In the past, I have been quite influenced, positively and negatively, by the perceptions and opinions of others. The usual cast of characters - parents, teachers, friends, authors. And the occasional stranger.

One in particular. A young woman who impacted the entire course of my life. Picture this - l957, Mid-west, Catholic all-girls school, sheltered girl from a strict Sicilian family, taking clerical courses to become a secretary. Enter a young woman asking to give some IQ tests to juniors for her masters degree thesis.  For some undisclosed reason, I am selected to participate.

After the test is completed and scored, young woman asks what I intend to study in college. "Who, me?
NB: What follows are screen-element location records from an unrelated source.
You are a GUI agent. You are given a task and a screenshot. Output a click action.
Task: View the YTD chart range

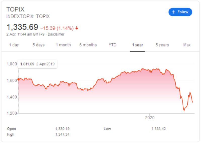coord(113,45)
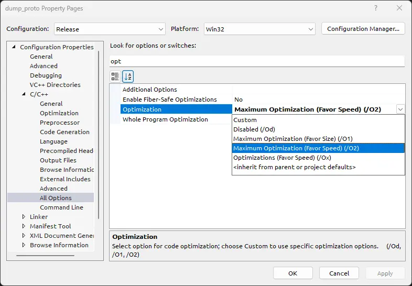Collapse the Optimization value dropdown arrow
Viewport: 412px width, 286px height.
coord(400,109)
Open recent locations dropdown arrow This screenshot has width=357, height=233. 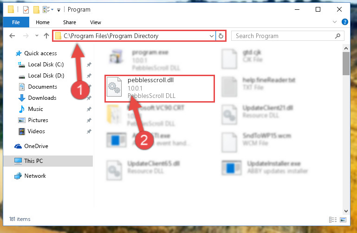[x=37, y=36]
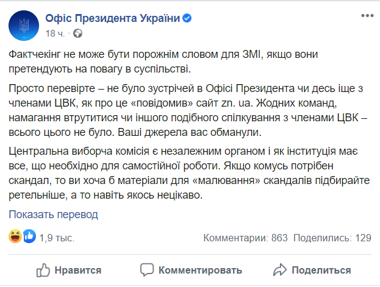Click the trident page avatar
Viewport: 380px width, 287px height.
pyautogui.click(x=23, y=25)
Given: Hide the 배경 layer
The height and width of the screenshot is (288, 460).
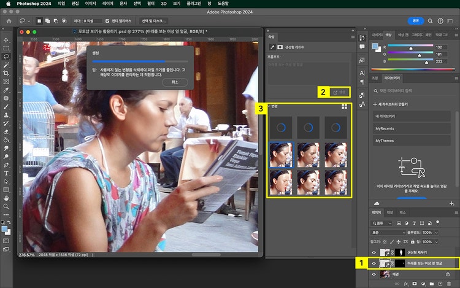Looking at the screenshot, I should point(374,274).
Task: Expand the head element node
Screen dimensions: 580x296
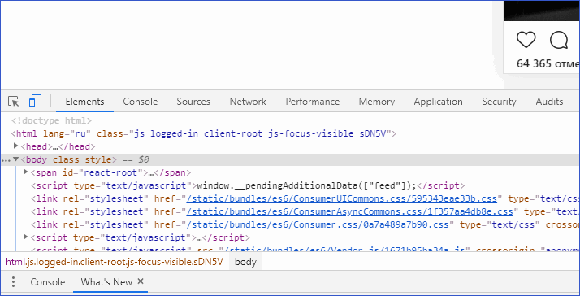Action: [16, 146]
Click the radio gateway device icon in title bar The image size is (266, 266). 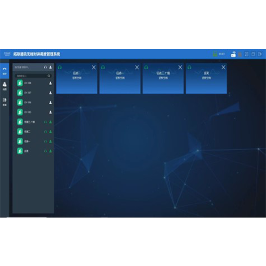[x=234, y=54]
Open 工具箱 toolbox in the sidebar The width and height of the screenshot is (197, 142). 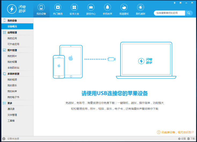click(11, 121)
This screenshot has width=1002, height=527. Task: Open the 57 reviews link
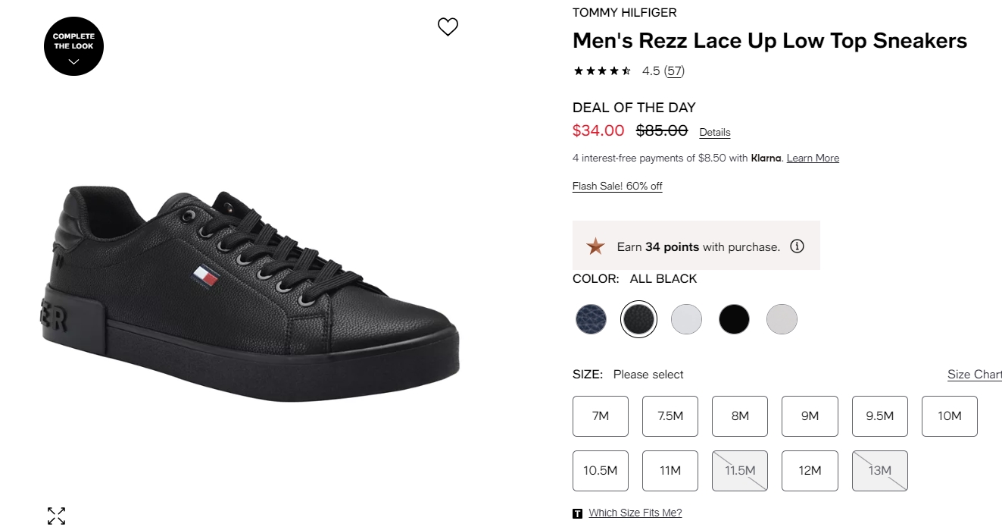click(x=674, y=71)
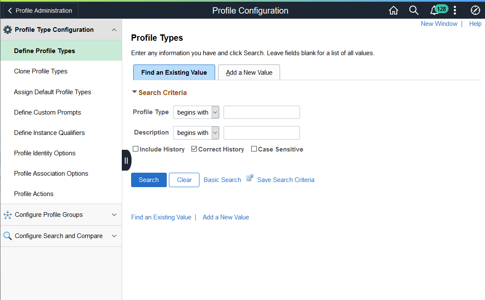Switch to Add a New Value tab
Screen dimensions: 485x300
pyautogui.click(x=249, y=73)
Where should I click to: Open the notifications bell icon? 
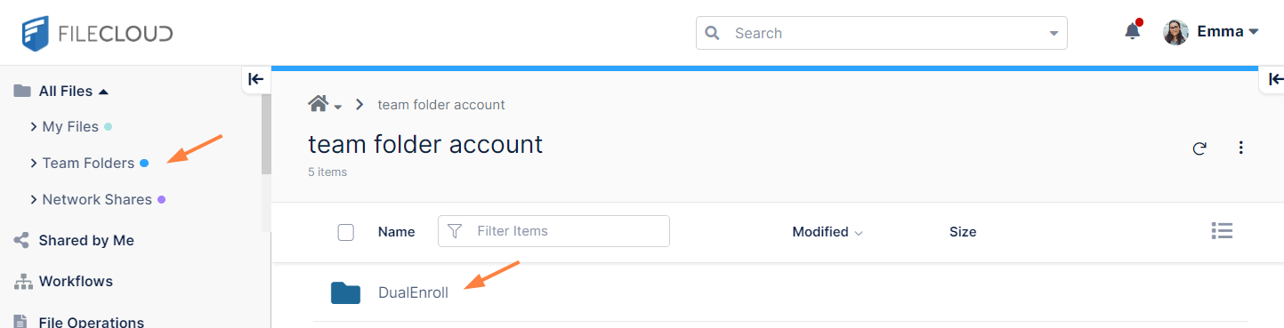(x=1132, y=31)
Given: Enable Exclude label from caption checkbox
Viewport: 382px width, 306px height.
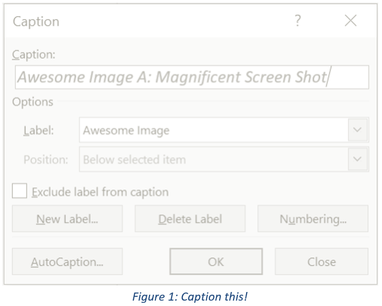Looking at the screenshot, I should point(20,191).
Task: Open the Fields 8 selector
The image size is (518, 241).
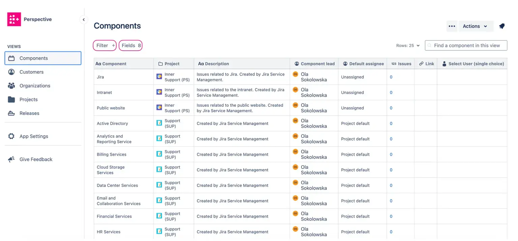Action: tap(131, 45)
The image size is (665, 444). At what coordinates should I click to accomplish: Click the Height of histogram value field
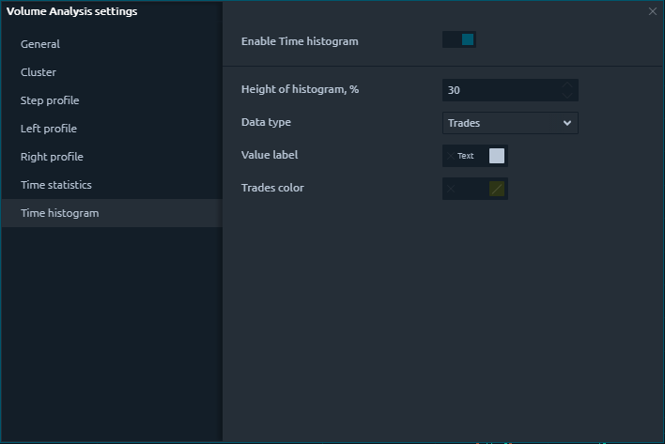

College? I'm not going to college." The young woman, aghast, "But you have to. You're too bright not to."

Me, stunned. No one had ever called me bright before. She persisted, speaking to the nuns to support the idea. Offering to speak to my parents on my behalf - did not take her up on that one! And the more she persisted, the more an idea that I had never entertained became a possibility.

So, I summoned the courage and went directly to my father, who, somewhat stunned himself, said, "Why would you do that, you're just going to get married and have a family. Besides, we can't help you. Any money we can spare has to be set aside for your brother." Remember, it was l957!

But the possibility had become a dream and with it came a new possibility. I could make a decision that my parents did not support.  The rest is history. How I was one of only a very few of my class to enter college on graduation. How I earned my own way, becoming the first woman on both sides of my family to get my degree. How I went on to get my masters degree.

Certainly, I will never know what my life would have been like had I not met the young woman, had I not gone to college. But to quote my favorite poem by my favorite poet, Robert Frost...

                        Two roads diverged in a wood, and I --
                I took the one less traveled by
                And that has made all the difference.

So, however much I research and contemplate alternatives, how much I seek the wisdom of others, I hope I never forget to stay open to the insights and inspiration of total strangers.

1 comment:

  1. Love the reminder to take in messages from perhaps unlikely sources. I also love the poem -- one of my favorites as well.